## begin
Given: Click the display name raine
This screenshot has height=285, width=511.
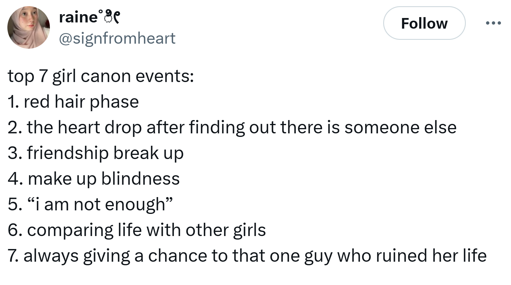Looking at the screenshot, I should point(79,17).
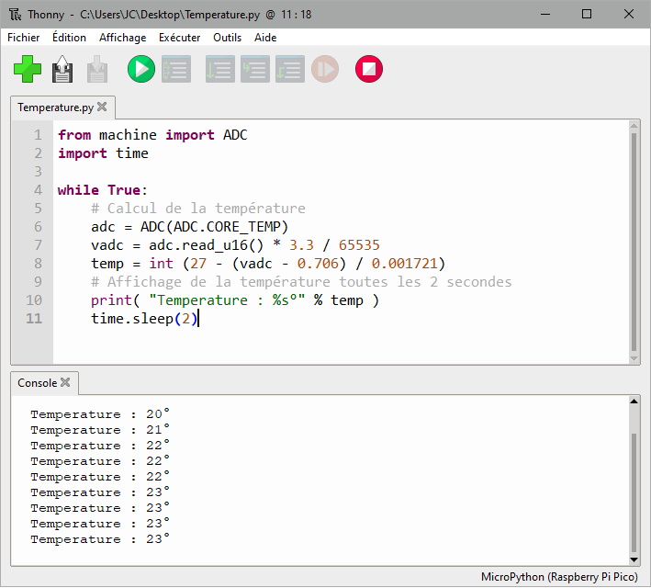Image resolution: width=651 pixels, height=588 pixels.
Task: Click the MicroPython (Raspberry Pi Pico) interpreter label
Action: point(559,577)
## end
» **Exercise**: Copy the records above with "display name" substituted by "user name" and everything else unchanged. Leave the pictures out of your answer.

» **Written solution**:
Given: Click the user name raine
This screenshot has height=285, width=511.
Looking at the screenshot, I should point(79,17).
Image resolution: width=651 pixels, height=588 pixels.
Task: Click the MicroPython (Raspberry Pi Pico) interpreter label
Action: point(559,577)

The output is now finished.